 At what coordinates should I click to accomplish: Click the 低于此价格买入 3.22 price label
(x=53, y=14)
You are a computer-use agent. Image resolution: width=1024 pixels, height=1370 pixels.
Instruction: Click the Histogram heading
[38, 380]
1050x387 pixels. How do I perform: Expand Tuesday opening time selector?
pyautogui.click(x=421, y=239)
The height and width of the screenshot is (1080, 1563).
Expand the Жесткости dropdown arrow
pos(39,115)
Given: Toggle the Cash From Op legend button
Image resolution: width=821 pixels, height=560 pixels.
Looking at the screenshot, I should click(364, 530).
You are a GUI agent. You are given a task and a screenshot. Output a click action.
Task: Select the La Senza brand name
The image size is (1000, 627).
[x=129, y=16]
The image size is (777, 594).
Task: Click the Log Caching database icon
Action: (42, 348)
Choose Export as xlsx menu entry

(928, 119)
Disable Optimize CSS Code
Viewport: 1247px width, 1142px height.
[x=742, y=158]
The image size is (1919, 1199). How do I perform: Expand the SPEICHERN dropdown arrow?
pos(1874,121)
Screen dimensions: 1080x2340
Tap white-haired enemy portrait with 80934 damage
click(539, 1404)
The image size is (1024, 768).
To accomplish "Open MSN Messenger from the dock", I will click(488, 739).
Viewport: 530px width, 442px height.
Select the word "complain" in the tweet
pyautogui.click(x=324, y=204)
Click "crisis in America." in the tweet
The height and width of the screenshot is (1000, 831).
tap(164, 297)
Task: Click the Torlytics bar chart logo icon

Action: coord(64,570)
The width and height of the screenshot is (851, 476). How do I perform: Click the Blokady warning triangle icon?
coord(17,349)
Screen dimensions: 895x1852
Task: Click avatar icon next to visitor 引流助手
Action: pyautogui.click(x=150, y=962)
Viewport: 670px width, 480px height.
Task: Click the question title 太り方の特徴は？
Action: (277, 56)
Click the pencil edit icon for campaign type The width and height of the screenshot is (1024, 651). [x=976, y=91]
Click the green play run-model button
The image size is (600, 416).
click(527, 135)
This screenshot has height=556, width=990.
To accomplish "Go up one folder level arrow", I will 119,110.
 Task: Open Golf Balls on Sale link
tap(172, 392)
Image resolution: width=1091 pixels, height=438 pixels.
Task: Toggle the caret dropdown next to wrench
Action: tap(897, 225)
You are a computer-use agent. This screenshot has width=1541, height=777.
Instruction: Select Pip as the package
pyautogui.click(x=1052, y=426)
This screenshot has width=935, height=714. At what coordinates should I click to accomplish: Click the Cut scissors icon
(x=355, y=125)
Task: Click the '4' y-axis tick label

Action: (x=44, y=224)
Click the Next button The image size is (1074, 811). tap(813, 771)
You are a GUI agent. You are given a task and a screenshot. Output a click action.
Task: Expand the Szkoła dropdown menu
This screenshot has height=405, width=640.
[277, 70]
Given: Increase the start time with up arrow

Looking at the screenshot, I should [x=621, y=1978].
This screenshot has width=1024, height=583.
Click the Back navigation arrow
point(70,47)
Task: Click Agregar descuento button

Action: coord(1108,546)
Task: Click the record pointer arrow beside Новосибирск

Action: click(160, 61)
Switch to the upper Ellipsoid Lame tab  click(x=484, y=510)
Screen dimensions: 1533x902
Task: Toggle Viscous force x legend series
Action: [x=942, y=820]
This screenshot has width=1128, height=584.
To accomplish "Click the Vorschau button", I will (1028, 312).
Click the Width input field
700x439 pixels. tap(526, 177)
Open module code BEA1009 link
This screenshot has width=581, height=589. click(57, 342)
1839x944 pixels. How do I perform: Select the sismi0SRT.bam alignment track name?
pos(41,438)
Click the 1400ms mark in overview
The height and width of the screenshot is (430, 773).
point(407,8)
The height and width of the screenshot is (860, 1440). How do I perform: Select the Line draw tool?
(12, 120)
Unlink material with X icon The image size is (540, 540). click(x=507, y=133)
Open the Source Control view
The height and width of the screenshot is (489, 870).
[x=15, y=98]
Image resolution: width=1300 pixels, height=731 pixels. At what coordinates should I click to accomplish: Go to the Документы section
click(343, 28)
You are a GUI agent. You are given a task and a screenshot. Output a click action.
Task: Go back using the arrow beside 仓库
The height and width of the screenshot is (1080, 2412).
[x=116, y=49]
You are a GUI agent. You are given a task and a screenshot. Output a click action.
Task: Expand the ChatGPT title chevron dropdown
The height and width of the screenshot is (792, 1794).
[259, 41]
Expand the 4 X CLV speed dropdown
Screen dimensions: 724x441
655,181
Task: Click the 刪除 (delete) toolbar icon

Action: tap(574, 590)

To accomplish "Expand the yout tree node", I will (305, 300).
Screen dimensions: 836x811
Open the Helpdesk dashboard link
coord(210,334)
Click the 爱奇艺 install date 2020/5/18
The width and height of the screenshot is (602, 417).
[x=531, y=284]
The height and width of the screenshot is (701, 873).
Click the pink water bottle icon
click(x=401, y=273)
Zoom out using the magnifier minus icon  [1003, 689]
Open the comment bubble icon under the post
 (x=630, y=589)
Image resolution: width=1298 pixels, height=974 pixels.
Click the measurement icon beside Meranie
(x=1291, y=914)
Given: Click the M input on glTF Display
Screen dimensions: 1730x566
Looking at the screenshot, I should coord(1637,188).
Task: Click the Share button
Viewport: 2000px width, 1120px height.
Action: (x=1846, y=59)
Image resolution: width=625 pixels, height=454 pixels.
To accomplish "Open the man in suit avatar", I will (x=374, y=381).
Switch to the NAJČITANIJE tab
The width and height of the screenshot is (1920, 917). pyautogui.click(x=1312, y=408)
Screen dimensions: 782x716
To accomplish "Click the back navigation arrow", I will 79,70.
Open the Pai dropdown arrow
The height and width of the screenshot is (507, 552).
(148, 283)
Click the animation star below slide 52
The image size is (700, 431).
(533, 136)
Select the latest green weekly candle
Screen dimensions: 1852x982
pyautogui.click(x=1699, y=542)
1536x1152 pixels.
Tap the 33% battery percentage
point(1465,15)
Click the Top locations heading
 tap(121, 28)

•••••

#### Brief:
Please copy out each entry exactly as it appears above.

#### Response to this exercise:
 At what coordinates should I click to accomplish: Click the 低于此价格买入 3.22 price label
(x=53, y=14)
You are a computer-use agent. Image resolution: width=1024 pixels, height=1370 pixels.
Instruction: Click the Histogram heading
[38, 380]
1050x387 pixels. How do I perform: Expand Tuesday opening time selector?
pyautogui.click(x=421, y=239)
The height and width of the screenshot is (1080, 1563).
Expand the Жесткости dropdown arrow
pos(39,115)
Given: Toggle the Cash From Op legend button
Image resolution: width=821 pixels, height=560 pixels.
Looking at the screenshot, I should click(364, 530).
You are a GUI agent. You are given a task and a screenshot. Output a click action.
Task: Select the La Senza brand name
The image size is (1000, 627).
[x=129, y=16]
The image size is (777, 594).
Task: Click the Log Caching database icon
Action: (42, 348)
Choose Export as xlsx menu entry

(928, 119)
Disable Optimize CSS Code
Viewport: 1247px width, 1142px height.
[x=742, y=158]
The image size is (1919, 1199). How do I perform: Expand the SPEICHERN dropdown arrow?
pos(1874,121)
Screen dimensions: 1080x2340
Tap white-haired enemy portrait with 80934 damage
click(539, 1404)
The image size is (1024, 768).
To accomplish "Open MSN Messenger from the dock", I will click(488, 739).
Viewport: 530px width, 442px height.
Select the word "complain" in the tweet
pyautogui.click(x=324, y=204)
Click "crisis in America." in the tweet
The height and width of the screenshot is (1000, 831).
tap(164, 297)
Task: Click the Torlytics bar chart logo icon

Action: coord(64,570)
The width and height of the screenshot is (851, 476). How do I perform: Click the Blokady warning triangle icon?
coord(17,349)
Screen dimensions: 895x1852
Task: Click avatar icon next to visitor 引流助手
Action: pyautogui.click(x=150, y=962)
Viewport: 670px width, 480px height.
Task: Click the question title 太り方の特徴は？
Action: (277, 56)
Click the pencil edit icon for campaign type The width and height of the screenshot is (1024, 651). [x=976, y=91]
Click the green play run-model button
The image size is (600, 416).
click(527, 135)
This screenshot has height=556, width=990.
To accomplish "Go up one folder level arrow", I will 119,110.
 Task: Open Golf Balls on Sale link
tap(172, 392)
Image resolution: width=1091 pixels, height=438 pixels.
Task: Toggle the caret dropdown next to wrench
Action: tap(897, 225)
You are a computer-use agent. This screenshot has width=1541, height=777.
Instruction: Select Pip as the package
pyautogui.click(x=1052, y=426)
This screenshot has width=935, height=714. At what coordinates should I click to accomplish: Click the Cut scissors icon
(x=355, y=125)
Task: Click the '4' y-axis tick label

Action: (x=44, y=224)
Click the Next button The image size is (1074, 811). tap(813, 771)
You are a GUI agent. You are given a task and a screenshot. Output a click action.
Task: Expand the Szkoła dropdown menu
This screenshot has height=405, width=640.
[277, 70]
Given: Increase the start time with up arrow

Looking at the screenshot, I should [x=621, y=1978].
This screenshot has width=1024, height=583.
Click the Back navigation arrow
point(70,47)
Task: Click Agregar descuento button

Action: coord(1108,546)
Task: Click the record pointer arrow beside Новосибирск

Action: click(160, 61)
Switch to the upper Ellipsoid Lame tab  click(x=484, y=510)
Screen dimensions: 1533x902
Task: Toggle Viscous force x legend series
Action: [x=942, y=820]
This screenshot has width=1128, height=584.
To accomplish "Click the Vorschau button", I will (1028, 312).
Click the Width input field
700x439 pixels. tap(526, 177)
Open module code BEA1009 link
This screenshot has width=581, height=589. click(57, 342)
1839x944 pixels. How do I perform: Select the sismi0SRT.bam alignment track name?
pos(41,438)
Click the 1400ms mark in overview
The height and width of the screenshot is (430, 773).
point(407,8)
The height and width of the screenshot is (860, 1440). How do I perform: Select the Line draw tool?
(12, 120)
Unlink material with X icon The image size is (540, 540). click(x=507, y=133)
Open the Source Control view
The height and width of the screenshot is (489, 870).
[x=15, y=98]
Image resolution: width=1300 pixels, height=731 pixels. At what coordinates should I click to accomplish: Go to the Документы section
click(343, 28)
You are a GUI agent. You are given a task and a screenshot. Output a click action.
Task: Go back using the arrow beside 仓库
The height and width of the screenshot is (1080, 2412).
[x=116, y=49]
You are a GUI agent. You are given a task and a screenshot. Output a click action.
Task: Expand the ChatGPT title chevron dropdown
The height and width of the screenshot is (792, 1794).
[259, 41]
Expand the 4 X CLV speed dropdown
Screen dimensions: 724x441
655,181
Task: Click the 刪除 (delete) toolbar icon

Action: tap(574, 590)

To accomplish "Expand the yout tree node", I will (305, 300).
Screen dimensions: 836x811
Open the Helpdesk dashboard link
coord(210,334)
Click the 爱奇艺 install date 2020/5/18
The width and height of the screenshot is (602, 417).
[x=531, y=284]
The height and width of the screenshot is (701, 873).
Click the pink water bottle icon
click(x=401, y=273)
Zoom out using the magnifier minus icon  [1003, 689]
Open the comment bubble icon under the post
 (x=630, y=589)
Image resolution: width=1298 pixels, height=974 pixels.
Click the measurement icon beside Meranie
(x=1291, y=914)
Given: Click the M input on glTF Display
Screen dimensions: 1730x566
Looking at the screenshot, I should coord(1637,188).
Task: Click the Share button
Viewport: 2000px width, 1120px height.
Action: (x=1846, y=59)
Image resolution: width=625 pixels, height=454 pixels.
To accomplish "Open the man in suit avatar", I will (x=374, y=381).
Switch to the NAJČITANIJE tab
The width and height of the screenshot is (1920, 917). pyautogui.click(x=1312, y=408)
Screen dimensions: 782x716
To accomplish "Click the back navigation arrow", I will 79,70.
Open the Pai dropdown arrow
The height and width of the screenshot is (507, 552).
(148, 283)
Click the animation star below slide 52
The image size is (700, 431).
(533, 136)
Select the latest green weekly candle
Screen dimensions: 1852x982
pyautogui.click(x=1699, y=542)
1536x1152 pixels.
Tap the 33% battery percentage
point(1465,15)
Click the Top locations heading
 tap(121, 28)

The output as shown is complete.